Today, Canada will wrap up a two-day Canada-EU Leaders Summit in St. John’s, Newfoundland, the first such meeting since June 2021. Given the strategic importance of Canada’s relationship with the EU, Canadians should pay close attention to its outcomes.
For the EU, its relationship with Canada represents a pivotal opportunity in the midst of growing global uncertainty: a stable, like-minded partner with enormous reserves of energy and critical minerals that is a friendly alternative to other authoritarian sources of these goods. One problem? Canada’s seeming inability to capitalize on this pressing demand.
The EU is one of Canada’s major trading partners—its third-largest, in fact, after the United States and China. The Canada-EU Comprehensive Economic and Trade Agreement (CETA), sits at the heart of this trade relationship and is, by conventional measures, working well. Trade has increased by over 50 percent since the agreement’s signing in 2016, with a greater participation of companies, especially SMEs.
Yet for all this success, the potential for Canadian businesses in the EU market (the world’s second-largest economy) remains—as it has for decades—largely untapped. Current developments in the EU offer significant opportunities for Canadian companies to expand their reach.
For one, the EU is embarking on a historic transition to a low-carbon and digital economy, a process that is nothing short of a continental re-industrialization. Essential to its success is access to vast amounts of critical minerals. Having recently experienced the weaponization of its energy and critical mineral supply, a key part of the EU’s new economic security strategy is to secure a reliable supply of the critical minerals it requires for its green transition. While the EU has recently put forward ambitious legislation to significantly increase its domestic sourcing of key raw materials by 2030 (10 percent from extraction, 40 percent from processing, and 25 percent from recycling), it will still rely on imports from other countries for years to come.
Canada is viewed by the EU as a reliable and like-minded partner, so it should come as no surprise that the EU wants to develop stronger ties with Canada. It’s time for Canada, which shares the EU’s commitment to the energy transition, to step up and produce more of what the EU and other allies need. While it has been slow to roll out, the Canadian government’s 2022 Critical Minerals Strategy (backed by a nearly $4 billion funding commitment) does offer the potential to align Canadian and EU interests. Canada must find a way to improve its complex permitting process and bring new strategic projects online faster—it is essential for Canada’s international credibility.
In addition to critical minerals, the EU requires access to reliable energy supplies. While Canada does not export LNG directly to the EU, it can and should do more to increase LNG exports (especially to the Indo-Pacific) to help alleviate the pressure of global supplies for the EU. Beyond this indirect assistance, there are promising opportunities for other Canadian energy exports (such as hydrogen) and, in light of the current EU nuclear renaissance, the Canadian nuclear industry.

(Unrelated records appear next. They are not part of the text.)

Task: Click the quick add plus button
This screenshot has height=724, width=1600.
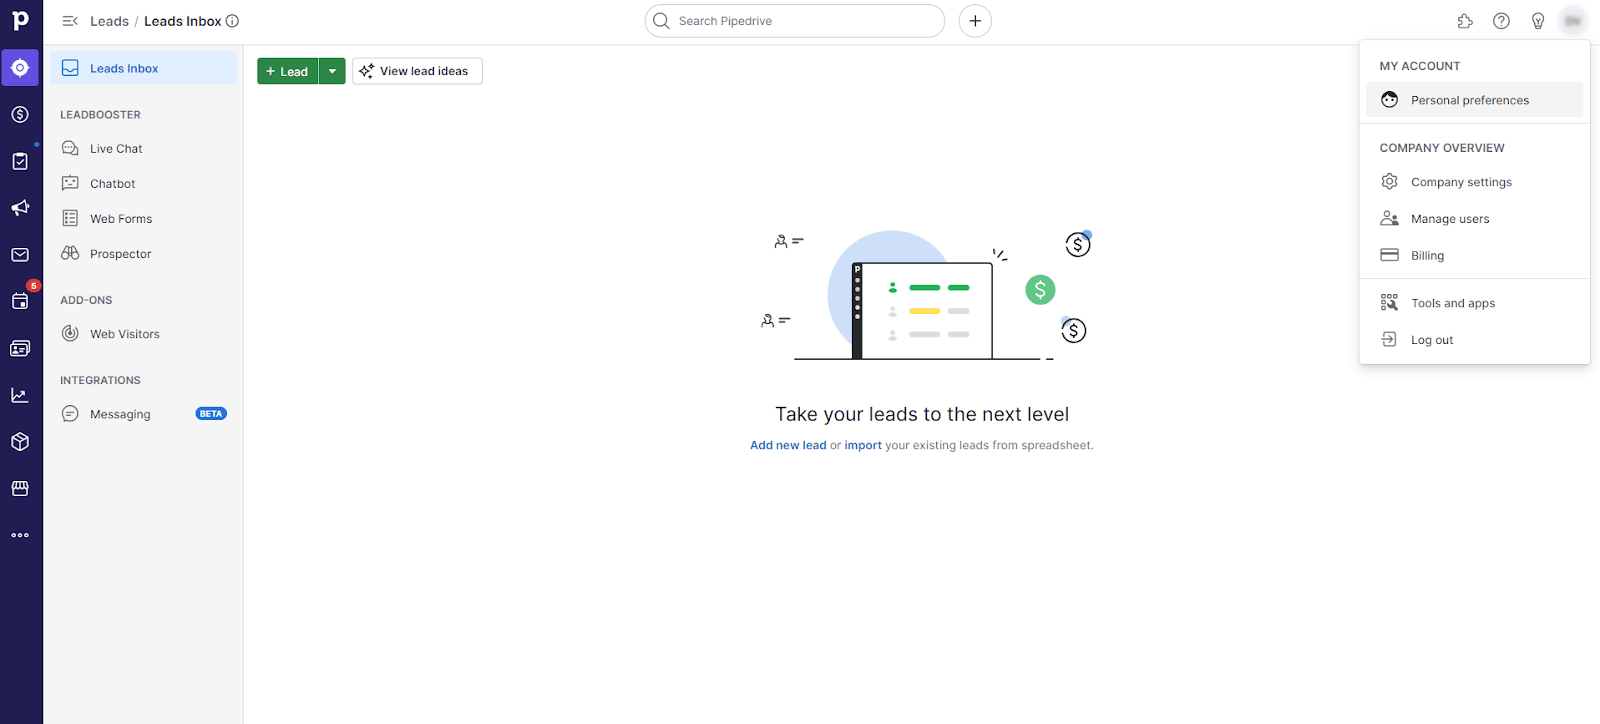Action: click(x=975, y=21)
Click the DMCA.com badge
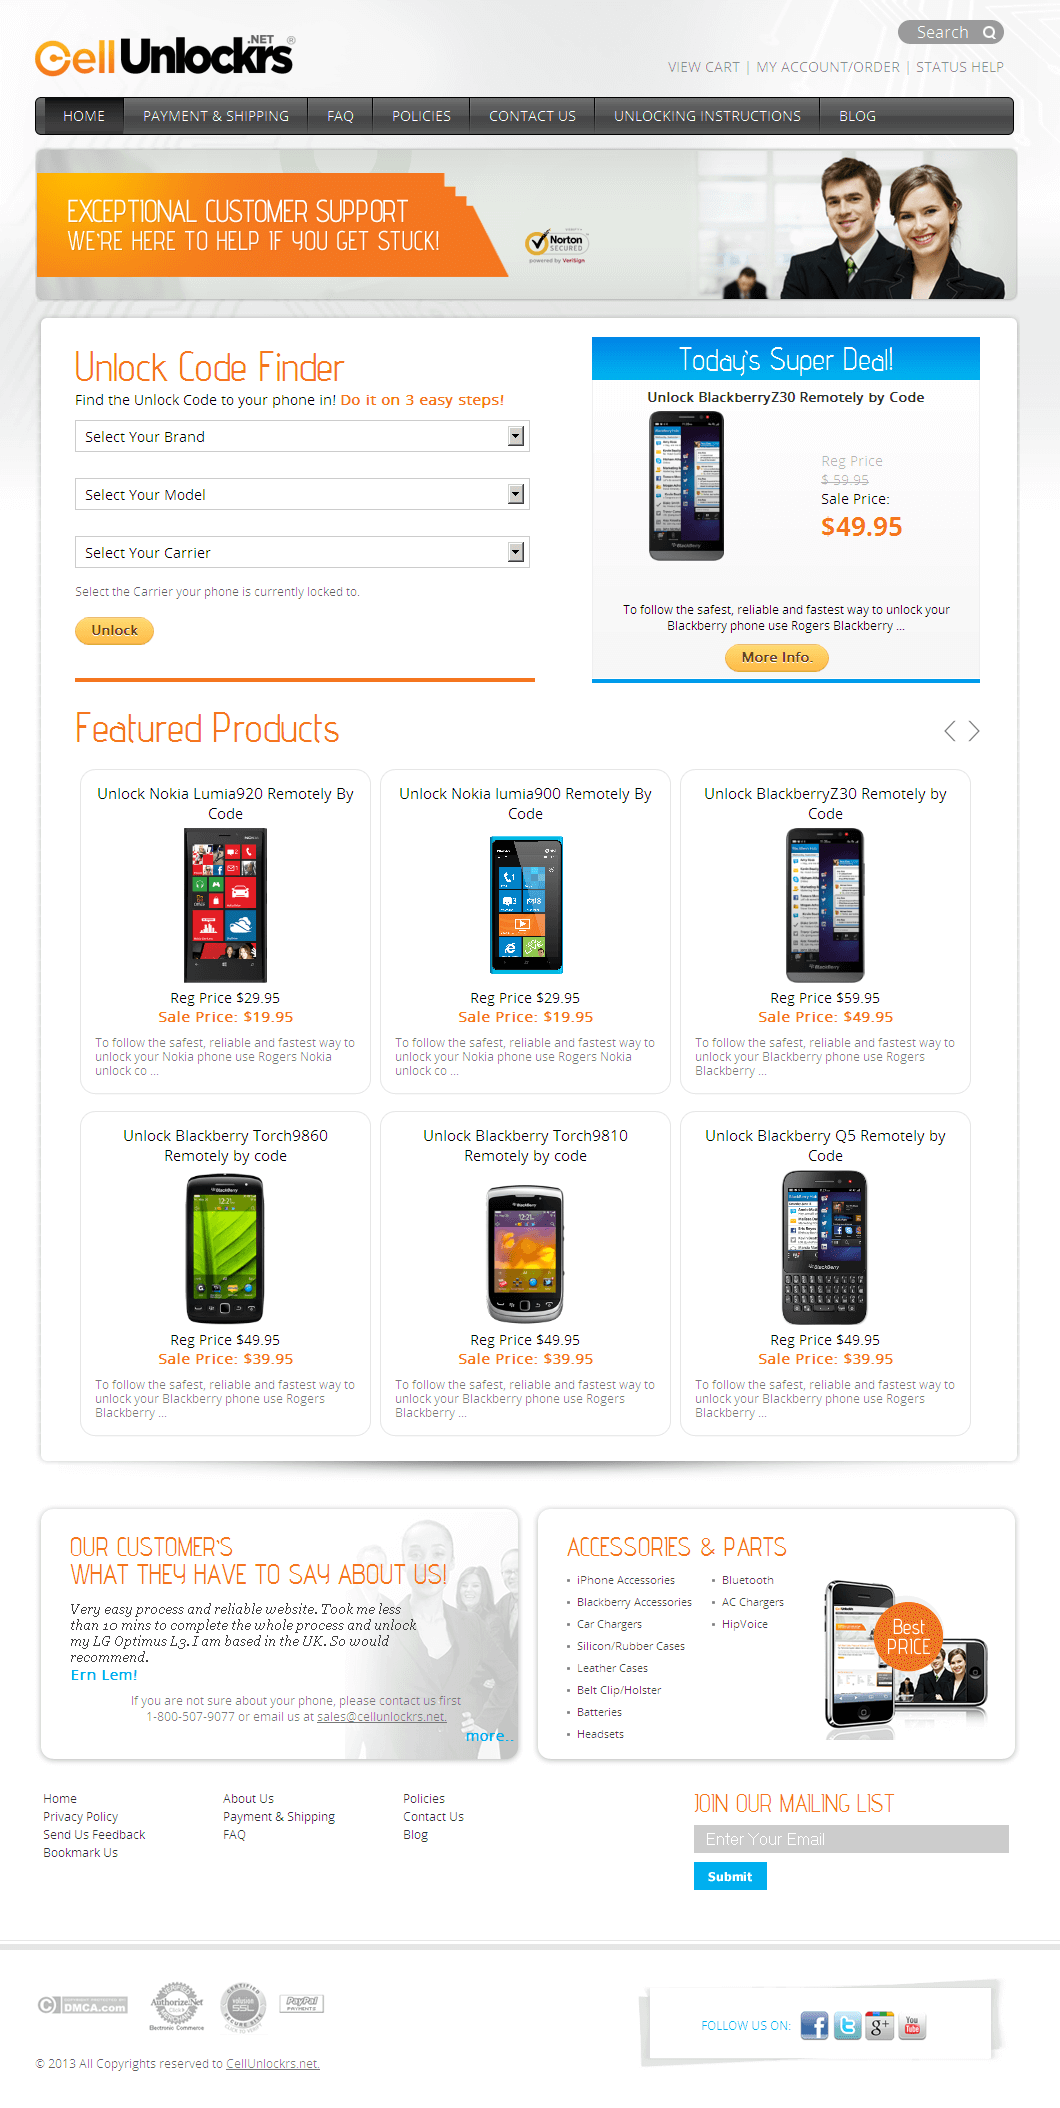Screen dimensions: 1060x2108 tap(83, 2005)
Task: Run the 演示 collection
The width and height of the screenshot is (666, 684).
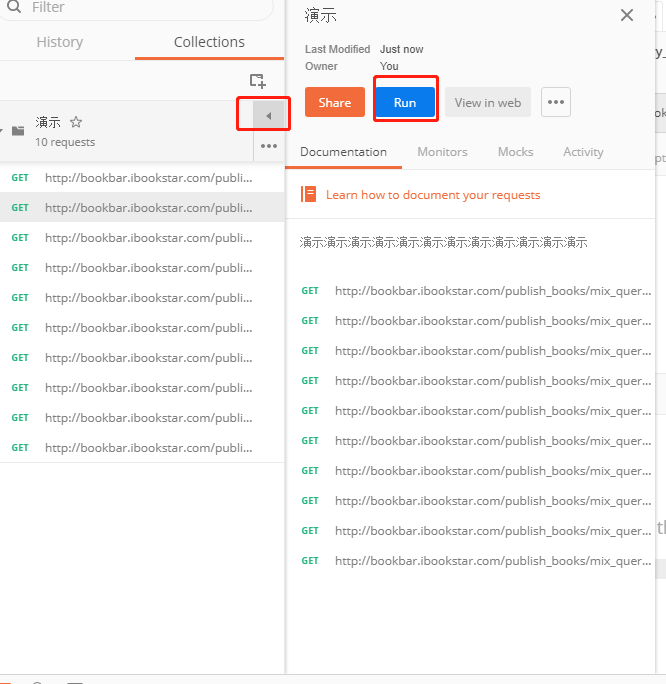Action: click(x=405, y=102)
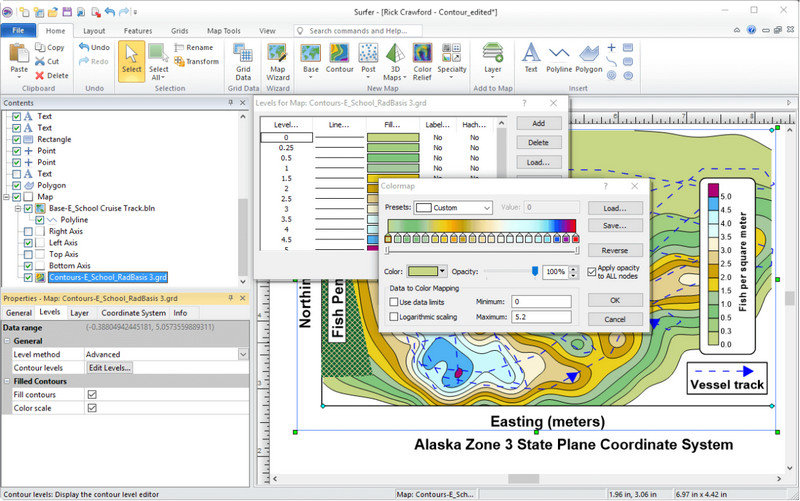Image resolution: width=800 pixels, height=501 pixels.
Task: Select the Contour map icon
Action: pos(339,58)
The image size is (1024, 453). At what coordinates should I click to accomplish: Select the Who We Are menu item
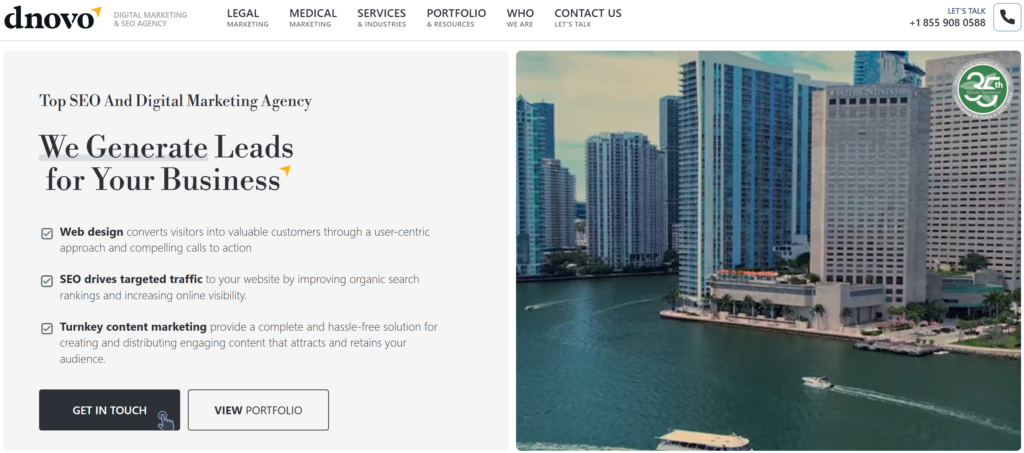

The EU is also looking to develop its own clean tech sector. Canada is a leader in the clean tech industry and a pioneer of key emission-reducing technologies, including carbon capture and storage (CCS) systems and small modular reactors (SMRs). Engagement with the EU is critical to ensure that Canadian technologies and services are seen as part of the EU solution. Canadians should be paying attention to the signals coming out of this summit on such opportunities. Particular attention should be given to the state of Canada’s application to become an associate member of Horizon Europe (the EU’s flagship funding program for R&D with a budget of more than 95 billion euros) which offers a direct pathway to many of these economic opportunities.
Coupled with the EU’s re-industrialization efforts are the rules the EU is adopting to ensure that its products and goods are produced responsibly and sustainably. As the EU imposes higher environmental social and governance (ESG) standards on its own industries, it has developed tools (such as the Carbon Border Adjustment Mechanism) that will effectively exclude third-country products that do not meet these standards. In some cases, European businesses and importers will be forced to alter their suppliers to comply with new EU rules. Given such supply chain disruption, Canadian companies that can demonstrate their own high ESG standards stand to benefit from this exceptional opportunity for a deeper integration with the EU market.
In addition to the opportunities afforded by the EU Single Market, the summit will feature talks on cooperation on digital regulation such as AI and cyber-security. The EU is a regulatory powerhouse and its rules, particularly in digital regulation, are often exported abroad, or are otherwise complied with by foreign companies including Canadian ones (think, for example, of the EU’s General Data Protection Regulation). As both Canada and the EU create their own rules on emerging industries like AI, they should ensure these rules are aligned and create opportunities for partnership. The summit offers the chance to establish key priority areas of cooperation.
In the present geopolitical context, the Canada-EU relationship is unusual in that it offers an oasis of stability. Yet beyond diplomatic niceties, it also offers the promise of real and viable growth for Canadian businesses. This is indeed something to celebrate and for Canadians to pay more attention to.